* **TASK DESCRIPTION**
Go to the line containing "Task: Select the 900 width value" in the records below and print it and every following line exactly, on through the line containing "1024x459 pixels.", then stop.

* **STORED DATA**
——
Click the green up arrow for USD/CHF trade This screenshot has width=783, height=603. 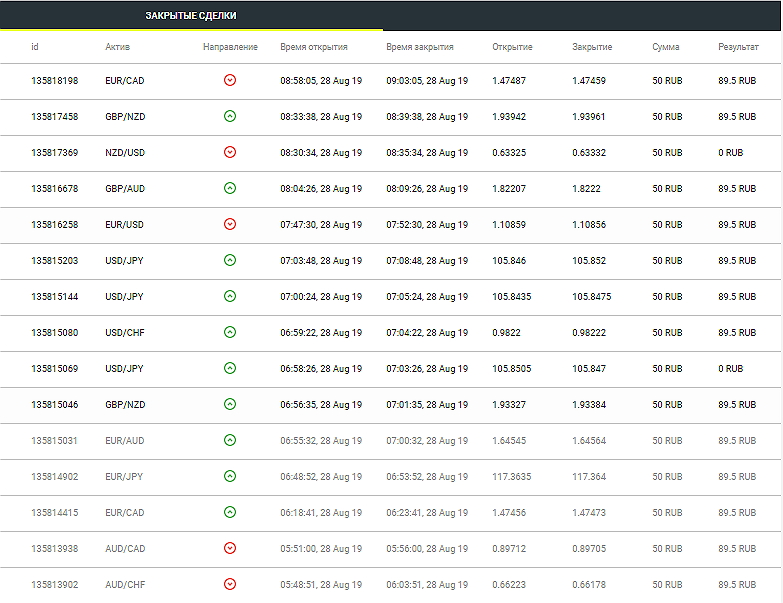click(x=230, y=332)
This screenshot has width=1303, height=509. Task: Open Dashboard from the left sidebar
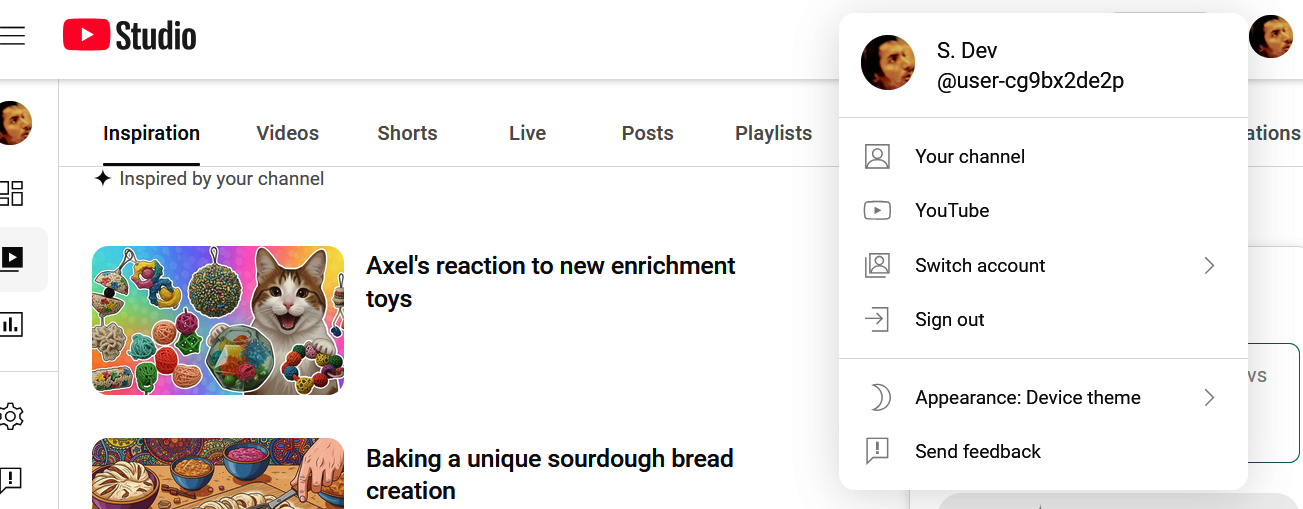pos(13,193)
——
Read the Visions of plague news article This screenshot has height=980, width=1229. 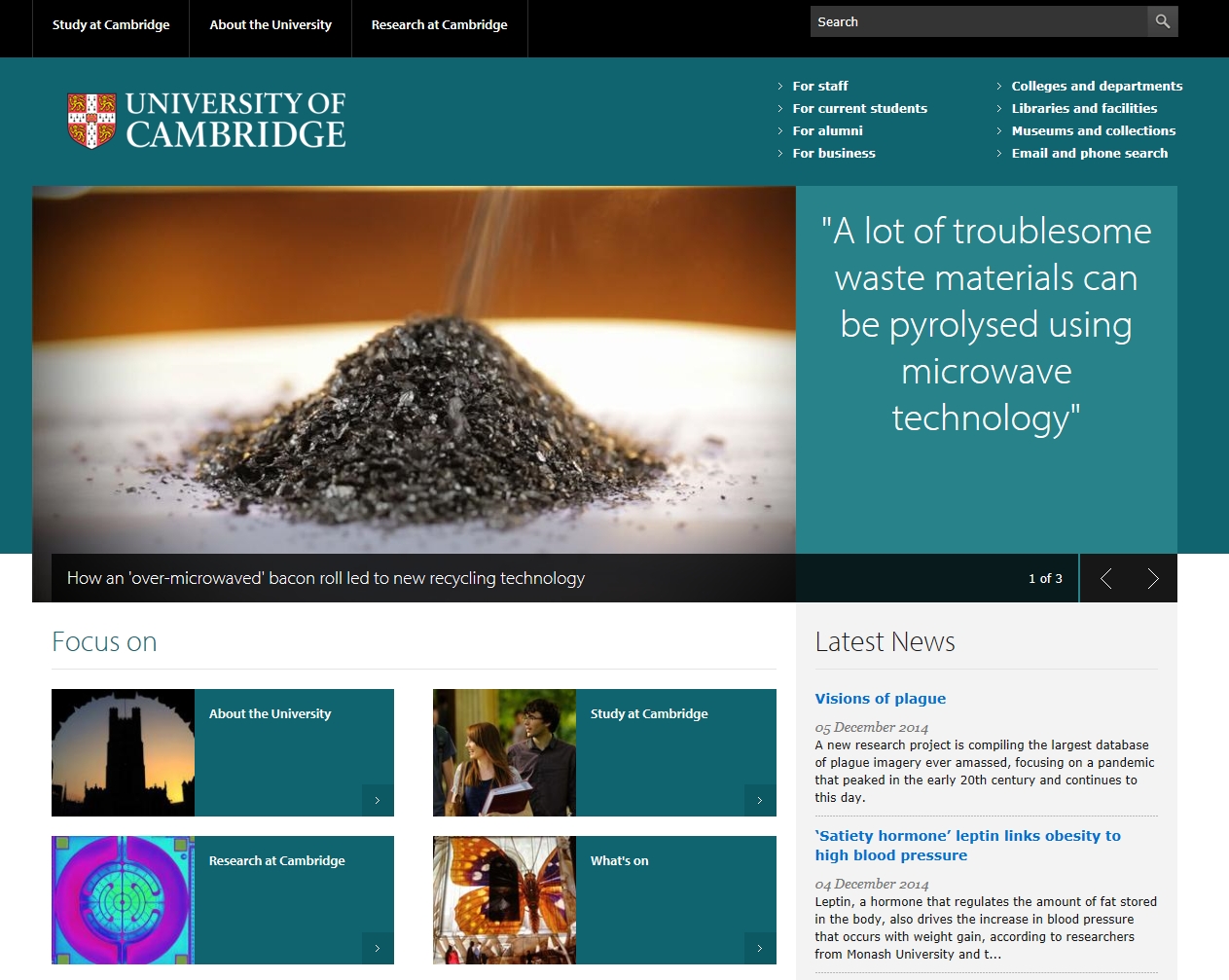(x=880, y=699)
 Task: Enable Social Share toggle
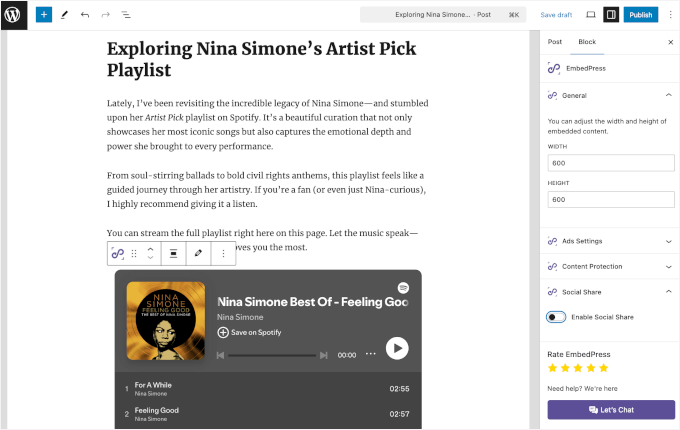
——
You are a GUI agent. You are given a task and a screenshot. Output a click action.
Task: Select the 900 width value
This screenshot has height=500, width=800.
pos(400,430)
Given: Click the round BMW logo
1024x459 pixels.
——
* **WRITTEN RESPONSE**
Task: Select the 900 width value
This screenshot has height=500, width=800.
pos(400,430)
Given: Click the round BMW logo
1024x459 pixels.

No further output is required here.